▶ **REQUIREMENTS**: Show every row below that contains the word "logo", copied in full. Case counts.

==== STORED RECORDS

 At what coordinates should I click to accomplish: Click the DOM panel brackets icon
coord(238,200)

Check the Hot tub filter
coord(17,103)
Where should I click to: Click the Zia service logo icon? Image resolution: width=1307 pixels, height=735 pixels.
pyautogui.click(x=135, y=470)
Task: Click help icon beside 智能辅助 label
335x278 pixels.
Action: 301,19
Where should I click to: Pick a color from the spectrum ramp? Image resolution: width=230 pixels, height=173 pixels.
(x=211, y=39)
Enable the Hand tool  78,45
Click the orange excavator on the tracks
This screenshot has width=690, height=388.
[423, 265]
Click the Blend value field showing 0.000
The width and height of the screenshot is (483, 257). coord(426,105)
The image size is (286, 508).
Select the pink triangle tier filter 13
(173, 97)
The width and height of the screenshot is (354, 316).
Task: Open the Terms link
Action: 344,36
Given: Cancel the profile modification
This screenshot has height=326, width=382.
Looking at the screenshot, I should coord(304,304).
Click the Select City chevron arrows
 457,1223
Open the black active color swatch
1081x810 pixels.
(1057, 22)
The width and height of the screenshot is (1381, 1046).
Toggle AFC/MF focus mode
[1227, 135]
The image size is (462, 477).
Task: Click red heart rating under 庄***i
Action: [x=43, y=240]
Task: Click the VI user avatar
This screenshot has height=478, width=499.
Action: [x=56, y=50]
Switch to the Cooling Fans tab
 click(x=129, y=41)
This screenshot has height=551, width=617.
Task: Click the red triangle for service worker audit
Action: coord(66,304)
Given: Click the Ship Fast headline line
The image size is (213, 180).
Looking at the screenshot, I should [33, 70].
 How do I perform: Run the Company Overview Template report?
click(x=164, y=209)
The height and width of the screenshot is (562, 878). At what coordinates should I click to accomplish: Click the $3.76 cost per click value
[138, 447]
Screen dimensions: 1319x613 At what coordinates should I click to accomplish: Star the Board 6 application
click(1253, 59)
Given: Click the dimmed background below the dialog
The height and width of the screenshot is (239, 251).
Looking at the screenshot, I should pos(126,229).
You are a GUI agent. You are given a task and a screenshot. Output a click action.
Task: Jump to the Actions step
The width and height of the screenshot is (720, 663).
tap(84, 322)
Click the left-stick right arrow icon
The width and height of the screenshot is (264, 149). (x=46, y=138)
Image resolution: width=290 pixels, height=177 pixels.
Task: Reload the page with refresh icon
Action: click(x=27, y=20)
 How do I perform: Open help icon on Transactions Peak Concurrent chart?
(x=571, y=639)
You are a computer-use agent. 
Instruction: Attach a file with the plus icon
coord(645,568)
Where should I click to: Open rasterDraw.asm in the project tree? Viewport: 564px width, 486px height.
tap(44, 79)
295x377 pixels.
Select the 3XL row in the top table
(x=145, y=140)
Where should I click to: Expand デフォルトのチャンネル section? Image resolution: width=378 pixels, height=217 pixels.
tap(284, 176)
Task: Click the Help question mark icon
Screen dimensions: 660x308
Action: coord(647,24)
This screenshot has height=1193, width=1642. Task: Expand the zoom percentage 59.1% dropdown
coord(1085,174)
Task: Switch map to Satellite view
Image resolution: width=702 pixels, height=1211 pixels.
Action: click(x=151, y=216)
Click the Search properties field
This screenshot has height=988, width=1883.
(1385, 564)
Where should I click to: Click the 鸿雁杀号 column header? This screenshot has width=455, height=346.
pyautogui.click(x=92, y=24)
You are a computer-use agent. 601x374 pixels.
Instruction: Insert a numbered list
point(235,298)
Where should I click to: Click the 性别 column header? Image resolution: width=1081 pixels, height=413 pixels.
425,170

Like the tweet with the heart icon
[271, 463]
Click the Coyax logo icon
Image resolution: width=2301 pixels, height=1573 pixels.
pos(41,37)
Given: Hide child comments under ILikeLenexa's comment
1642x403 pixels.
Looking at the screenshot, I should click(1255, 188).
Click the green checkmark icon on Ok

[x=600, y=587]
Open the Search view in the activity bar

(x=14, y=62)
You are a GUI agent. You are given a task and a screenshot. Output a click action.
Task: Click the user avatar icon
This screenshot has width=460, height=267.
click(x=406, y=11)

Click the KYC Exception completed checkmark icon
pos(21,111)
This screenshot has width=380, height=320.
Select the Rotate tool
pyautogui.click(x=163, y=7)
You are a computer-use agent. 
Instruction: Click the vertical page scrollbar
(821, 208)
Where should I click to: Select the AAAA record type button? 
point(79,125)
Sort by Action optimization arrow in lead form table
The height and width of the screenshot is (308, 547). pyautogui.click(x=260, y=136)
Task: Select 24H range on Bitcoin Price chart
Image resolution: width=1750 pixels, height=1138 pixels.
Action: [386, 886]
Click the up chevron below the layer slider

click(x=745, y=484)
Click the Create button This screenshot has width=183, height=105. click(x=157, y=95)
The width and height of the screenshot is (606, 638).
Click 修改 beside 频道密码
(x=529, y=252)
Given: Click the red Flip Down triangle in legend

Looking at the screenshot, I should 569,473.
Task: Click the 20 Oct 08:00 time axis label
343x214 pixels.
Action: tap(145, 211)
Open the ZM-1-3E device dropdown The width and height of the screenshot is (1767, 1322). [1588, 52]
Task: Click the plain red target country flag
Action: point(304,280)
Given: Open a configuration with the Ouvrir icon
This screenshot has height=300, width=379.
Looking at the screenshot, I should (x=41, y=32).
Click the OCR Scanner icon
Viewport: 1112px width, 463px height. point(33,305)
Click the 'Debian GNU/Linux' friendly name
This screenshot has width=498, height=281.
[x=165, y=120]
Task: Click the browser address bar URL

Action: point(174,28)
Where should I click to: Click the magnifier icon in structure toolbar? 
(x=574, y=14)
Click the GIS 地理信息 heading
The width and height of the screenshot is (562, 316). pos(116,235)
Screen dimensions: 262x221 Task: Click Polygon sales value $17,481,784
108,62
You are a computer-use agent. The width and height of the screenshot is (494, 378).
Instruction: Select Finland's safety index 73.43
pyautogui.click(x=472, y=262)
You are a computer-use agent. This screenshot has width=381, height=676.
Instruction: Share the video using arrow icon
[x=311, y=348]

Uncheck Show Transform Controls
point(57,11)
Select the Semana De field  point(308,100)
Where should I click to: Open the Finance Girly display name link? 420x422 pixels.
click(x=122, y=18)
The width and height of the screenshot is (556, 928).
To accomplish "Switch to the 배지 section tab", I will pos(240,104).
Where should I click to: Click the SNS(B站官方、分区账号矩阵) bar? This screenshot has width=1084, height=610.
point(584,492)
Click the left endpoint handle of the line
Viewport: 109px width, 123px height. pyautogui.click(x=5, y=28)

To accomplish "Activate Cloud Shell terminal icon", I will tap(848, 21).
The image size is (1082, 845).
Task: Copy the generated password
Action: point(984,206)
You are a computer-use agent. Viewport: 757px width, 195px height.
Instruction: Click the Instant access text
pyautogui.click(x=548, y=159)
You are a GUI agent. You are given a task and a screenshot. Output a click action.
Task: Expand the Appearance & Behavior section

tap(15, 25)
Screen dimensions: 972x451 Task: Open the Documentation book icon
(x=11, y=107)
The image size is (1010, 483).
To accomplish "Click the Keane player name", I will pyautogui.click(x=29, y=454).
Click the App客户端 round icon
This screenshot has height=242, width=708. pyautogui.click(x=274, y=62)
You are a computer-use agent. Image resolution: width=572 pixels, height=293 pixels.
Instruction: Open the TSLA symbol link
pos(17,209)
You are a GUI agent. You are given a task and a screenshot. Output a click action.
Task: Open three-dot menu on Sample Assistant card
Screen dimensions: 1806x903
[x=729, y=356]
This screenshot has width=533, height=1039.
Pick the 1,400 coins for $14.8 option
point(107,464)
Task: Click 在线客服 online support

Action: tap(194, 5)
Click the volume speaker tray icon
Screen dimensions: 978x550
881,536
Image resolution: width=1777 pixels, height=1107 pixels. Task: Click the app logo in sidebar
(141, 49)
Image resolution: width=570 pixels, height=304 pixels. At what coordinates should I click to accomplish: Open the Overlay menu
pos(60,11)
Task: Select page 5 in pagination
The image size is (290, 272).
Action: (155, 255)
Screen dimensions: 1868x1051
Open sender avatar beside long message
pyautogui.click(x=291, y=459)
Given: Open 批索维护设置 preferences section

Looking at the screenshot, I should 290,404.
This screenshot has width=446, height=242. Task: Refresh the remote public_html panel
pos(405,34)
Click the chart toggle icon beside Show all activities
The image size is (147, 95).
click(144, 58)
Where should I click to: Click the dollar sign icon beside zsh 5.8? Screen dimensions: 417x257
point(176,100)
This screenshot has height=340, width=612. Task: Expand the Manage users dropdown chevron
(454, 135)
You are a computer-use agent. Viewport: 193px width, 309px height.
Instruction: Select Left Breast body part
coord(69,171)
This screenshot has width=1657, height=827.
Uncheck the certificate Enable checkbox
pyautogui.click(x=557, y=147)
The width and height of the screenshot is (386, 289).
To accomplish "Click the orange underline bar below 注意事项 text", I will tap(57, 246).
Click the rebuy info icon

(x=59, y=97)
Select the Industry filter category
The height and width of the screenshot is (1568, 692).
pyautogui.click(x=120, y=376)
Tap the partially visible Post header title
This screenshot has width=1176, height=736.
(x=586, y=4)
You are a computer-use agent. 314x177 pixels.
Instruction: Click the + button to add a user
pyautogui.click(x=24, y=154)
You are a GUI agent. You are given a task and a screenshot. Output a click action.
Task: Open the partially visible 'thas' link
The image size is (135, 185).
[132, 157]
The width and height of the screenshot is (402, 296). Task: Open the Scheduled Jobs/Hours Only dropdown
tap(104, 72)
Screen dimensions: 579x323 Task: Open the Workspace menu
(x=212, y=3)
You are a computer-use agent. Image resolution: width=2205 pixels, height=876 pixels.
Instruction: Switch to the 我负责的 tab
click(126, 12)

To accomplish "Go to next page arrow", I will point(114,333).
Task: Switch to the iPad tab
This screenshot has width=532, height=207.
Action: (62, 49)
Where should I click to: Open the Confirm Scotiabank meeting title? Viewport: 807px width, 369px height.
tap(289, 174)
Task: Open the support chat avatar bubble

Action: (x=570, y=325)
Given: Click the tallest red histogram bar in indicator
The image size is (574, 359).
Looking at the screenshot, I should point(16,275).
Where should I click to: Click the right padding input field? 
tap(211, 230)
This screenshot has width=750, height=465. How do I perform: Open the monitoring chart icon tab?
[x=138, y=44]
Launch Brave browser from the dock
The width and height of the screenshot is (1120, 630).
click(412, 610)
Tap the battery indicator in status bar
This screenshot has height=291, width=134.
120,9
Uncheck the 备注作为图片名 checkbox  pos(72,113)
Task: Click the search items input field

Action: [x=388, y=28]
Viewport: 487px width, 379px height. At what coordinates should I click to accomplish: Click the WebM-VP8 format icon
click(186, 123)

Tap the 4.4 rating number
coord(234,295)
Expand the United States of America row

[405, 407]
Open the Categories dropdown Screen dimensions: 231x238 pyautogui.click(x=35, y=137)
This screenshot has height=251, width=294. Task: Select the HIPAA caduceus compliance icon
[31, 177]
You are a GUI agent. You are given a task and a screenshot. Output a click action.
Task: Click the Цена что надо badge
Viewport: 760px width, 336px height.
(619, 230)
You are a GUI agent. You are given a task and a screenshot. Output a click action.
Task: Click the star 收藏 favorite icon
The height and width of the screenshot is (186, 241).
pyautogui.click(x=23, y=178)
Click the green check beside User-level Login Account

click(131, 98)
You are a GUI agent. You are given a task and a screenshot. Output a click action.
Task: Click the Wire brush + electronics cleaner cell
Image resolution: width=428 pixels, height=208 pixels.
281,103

========

▶ **THE RESPONSE**:
Where should I click to: Click the Zia service logo icon? Image resolution: width=1307 pixels, height=735 pixels.
Click the Coyax logo icon
Image resolution: width=1777 pixels, height=1107 pixels. Task: Click the app logo in sidebar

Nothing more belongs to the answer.